What accuracy means when evaluating AI outputs and tools

Person reviewing data on a laptop at a tidy desk in natural light
TL;DR

Accuracy tells you how often an AI gets the answer right, but it is a summary metric that can look strong even when the system is failing at the cases that carry the highest cost for your firm. For owner-operated service businesses evaluating AI tools, accuracy is most meaningful for classification tasks with balanced data. For generative AI and agentic systems, precision, recall, F1, and human review carry more weight than any headline percentage.

Key takeaways

- Accuracy measures how often an AI gets the right answer, but as a single summary figure it hides how errors are distributed across different prediction types. - A high accuracy score can mask poor performance on the cases that matter most to your firm, particularly when one class of outcome is far rarer than the other in your data. - Ask vendors for precision, recall, and F1 alongside accuracy, and require a description of the evaluation dataset, not just the headline number. - For generative AI tools such as drafting assistants and summarisers, accuracy is the wrong frame; factuality, consistency, and structured human review are more relevant controls. - UK regulators including the ICO and FCA expect firms to govern AI outputs, which means tracking performance metrics, documenting tests, and keeping a human in the loop for high-stakes decisions.
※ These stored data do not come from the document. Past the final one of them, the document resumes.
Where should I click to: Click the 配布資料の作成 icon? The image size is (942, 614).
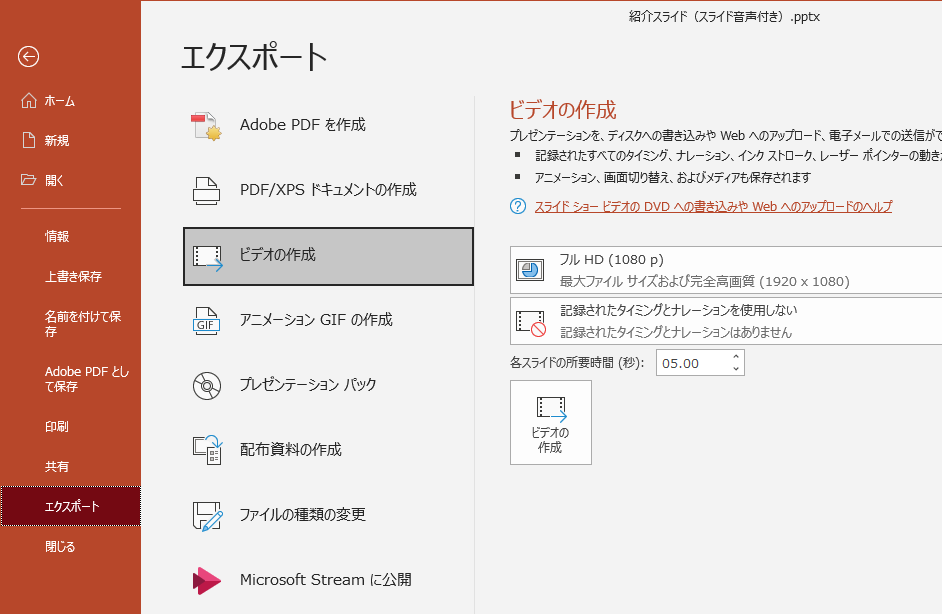coord(206,450)
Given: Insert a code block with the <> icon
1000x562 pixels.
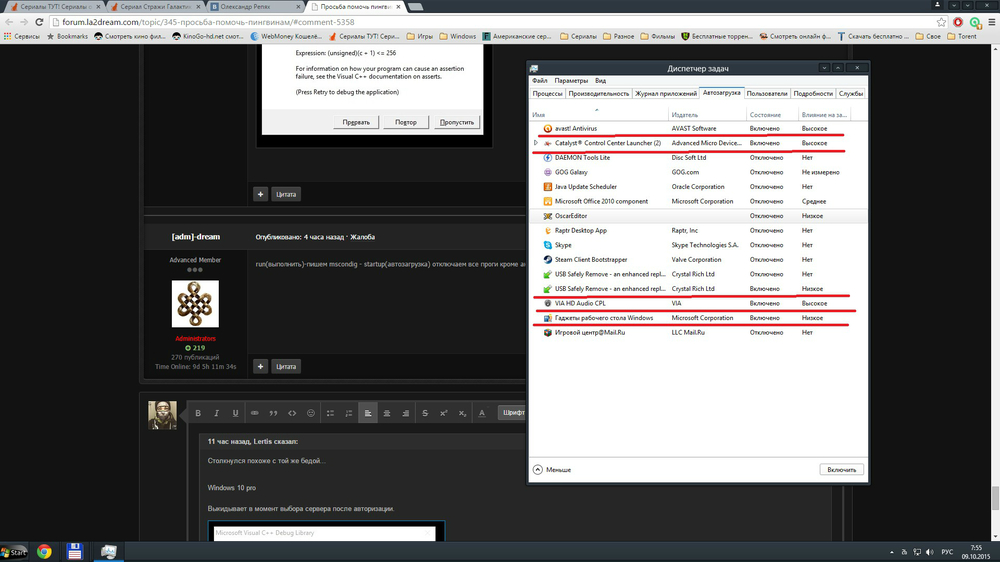Looking at the screenshot, I should (292, 413).
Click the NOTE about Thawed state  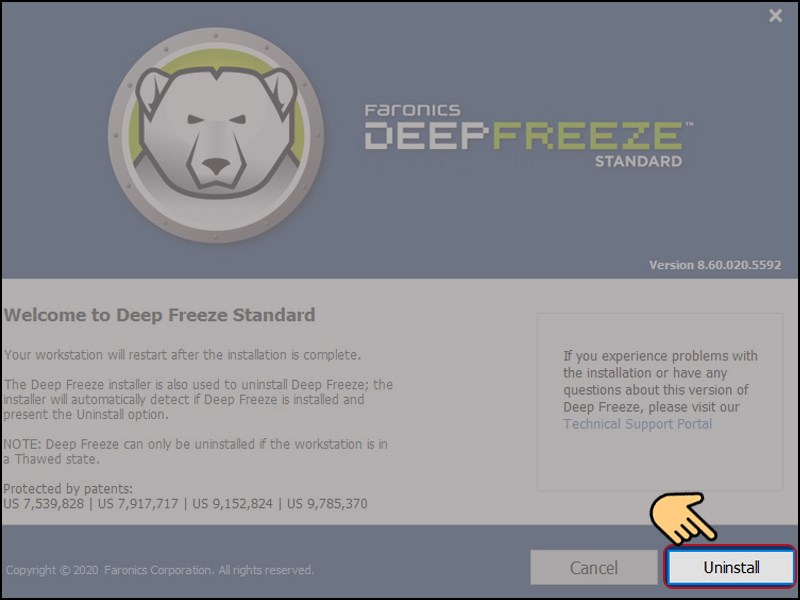pos(195,452)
The slide said 95 per cent accuracy. The vendor was confident, the demo was smooth, and the founder signed the contract. Three months later, the tool was flagging one in five inbound enquiries as high priority when they were straightforwardly junk, and the team had learned to ignore the flags entirely. The headline number was real. It just wasn’t describing anything that mattered for this business.

Accuracy is one of the most-cited metrics in AI product pitches and one of the most casually misunderstood. Understanding what it actually measures, when it is a reasonable proxy for quality, and when it isn’t, is the difference between a useful vendor conversation and an expensive experiment.

What is accuracy in AI evaluation?

Accuracy measures how often an AI system produces the correct answer across the full set of predictions it makes. The standard formula is correct predictions divided by all predictions: for classification tasks, that is true positives plus true negatives divided by the total count. If a model reviews 60 records and gets 52 right, its accuracy is 87 per cent. That figure describes average performance, but nothing about which 8 it got wrong or why.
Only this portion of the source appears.